• [Text block]

════════════════

St. Dunstan's Well Catchment
- Location of St. Dunstan's Well Catchment.
- Area of search: Somerset
- Grid reference: ST668475
- Coordinates: 51°13′33″N 2°28′36″W﻿ / ﻿51.2257°N 2.4768°W
- Interest: Biological and Geological
- Area: 39.8 hectares (0.398 km^{2}; 0.154 sq mi)
- Notification date: 1967

= St Dunstan's Well Catchment =

Site of Special Scientific Interest in the Mendip Hills, Somerset, England

St. Dunstan's Well Catchment is a Site of Special Scientific Interest, covering 39.8 ha near Stoke St Michael in the Mendip Hills, Somerset, England. The site was notified in 1967. It is of both geological and biological significance.

Formerly known as Stoke St Michael Slocker, it contains nine SSSI units consisting of rock and calcareous grassland.

== Geological ==

St Dunstan's Well Catchment area contains a series of spectacularly-decorated caves which in total extend to about 4 mi of mapped passage. The caves at Fairy Cave Quarry were formed mainly by the erosive action of
water flowing beneath the water-table at considerable pressure (so called 'phreatic' development), but as the water table has fallen many of the caves now lie well above it and the system now contains a variety of cave formations (stalagmites, stalactites and calcite curtains) which in their extent and preservation are amongst the best in Britain. Shatter Cave and Withyhill Cave are generally considered to be amongst the finest decorated caves in Britain in terms of their sheer abundance of pure white and translucent calcite deposits.

== Biological ==
An area of nationally rare species-rich unimproved calcareous grassland of the Sheep's-fescue-Meadow Oat-grass type occurs in the field to the east of Stoke Lane Quarry. Small numbers of greater horseshoe bat (Rhinolophus ferrumequinum), lesser horseshoe bat (Rhinolophus hipposideros) and Natterer's bat (Myotis nattereri) hibernate in the cave system.

════════════════

• [Dataset extract]
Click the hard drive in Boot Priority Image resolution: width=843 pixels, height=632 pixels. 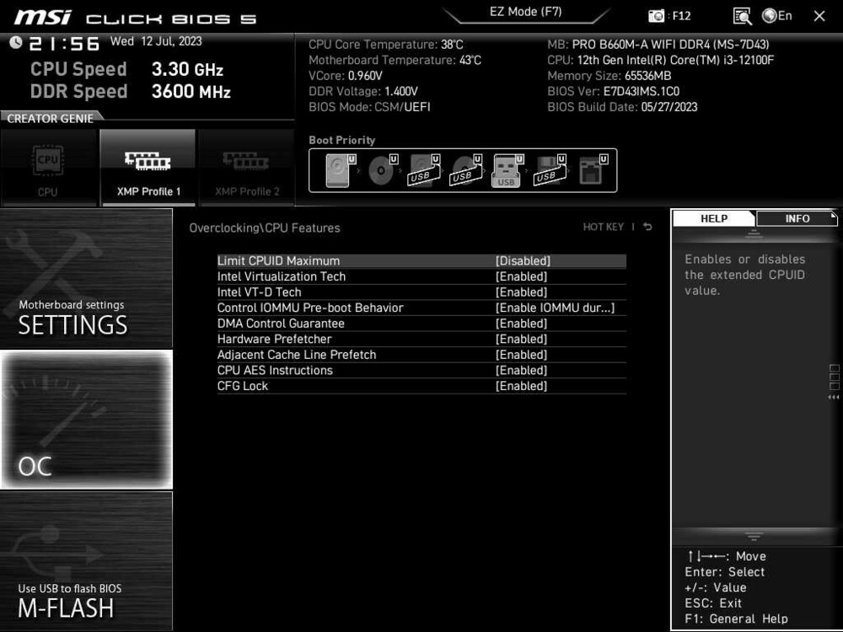337,169
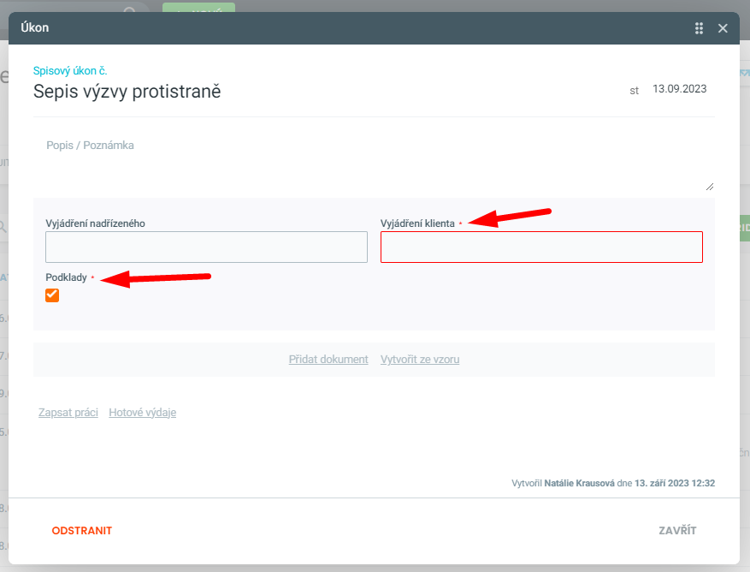Click into the Popis / Poznámka textarea
The height and width of the screenshot is (572, 750).
pos(374,160)
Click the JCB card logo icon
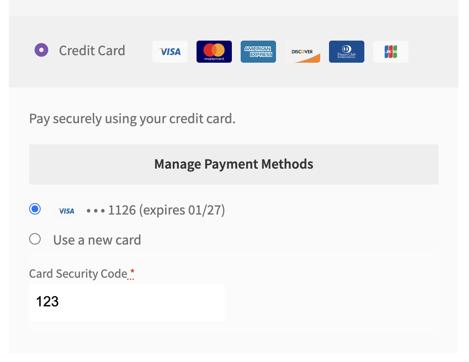Screen dimensions: 469x362 pyautogui.click(x=390, y=52)
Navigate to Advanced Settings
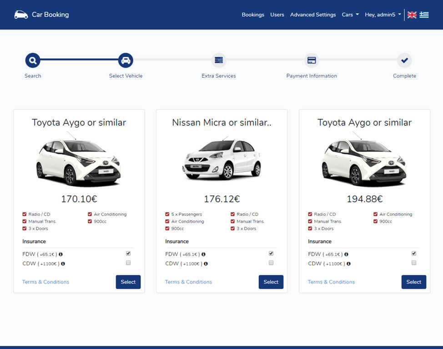Image resolution: width=443 pixels, height=349 pixels. pyautogui.click(x=313, y=15)
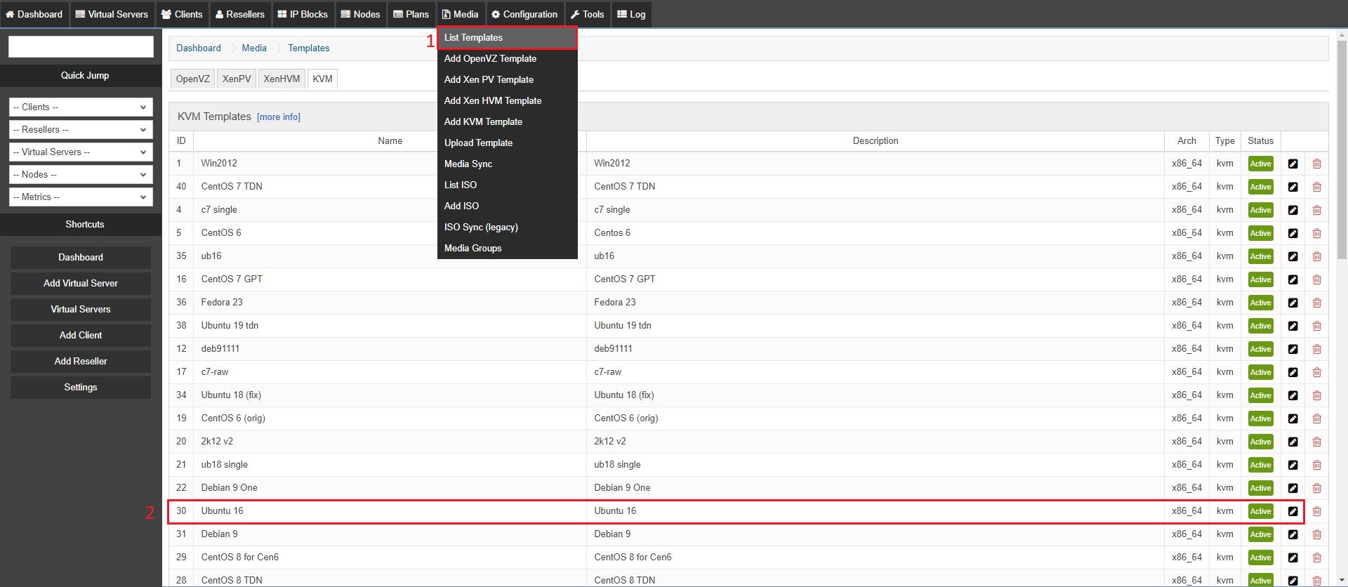Switch to the XenHVM tab

tap(282, 79)
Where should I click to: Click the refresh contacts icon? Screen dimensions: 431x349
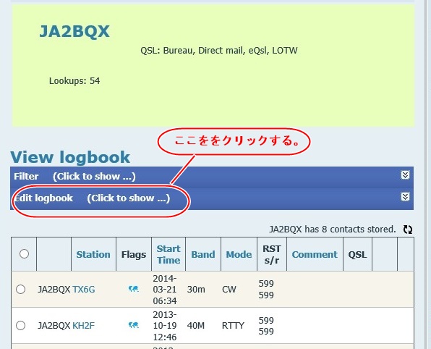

════════════════

• [Questions to answer]
**1)** In the St Dunstan's Well Catchment text, what name was the site formerly known by?
**2)** Write out, word for word, the part of the St Dunstan's Well Catchment text from "- Notification date: 1967" up to and including "and biological significance.".

• [Per-task outputs]
**1)** Stoke St Michael Slocker.

**2)**
- Notification date: 1967

= St Dunstan's Well Catchment =

Site of Special Scientific Interest in the Mendip Hills, Somerset, England

St. Dunstan's Well Catchment is a Site of Special Scientific Interest, covering 39.8 ha near Stoke St Michael in the Mendip Hills, Somerset, England. The site was notified in 1967. It is of both geological and biological significance.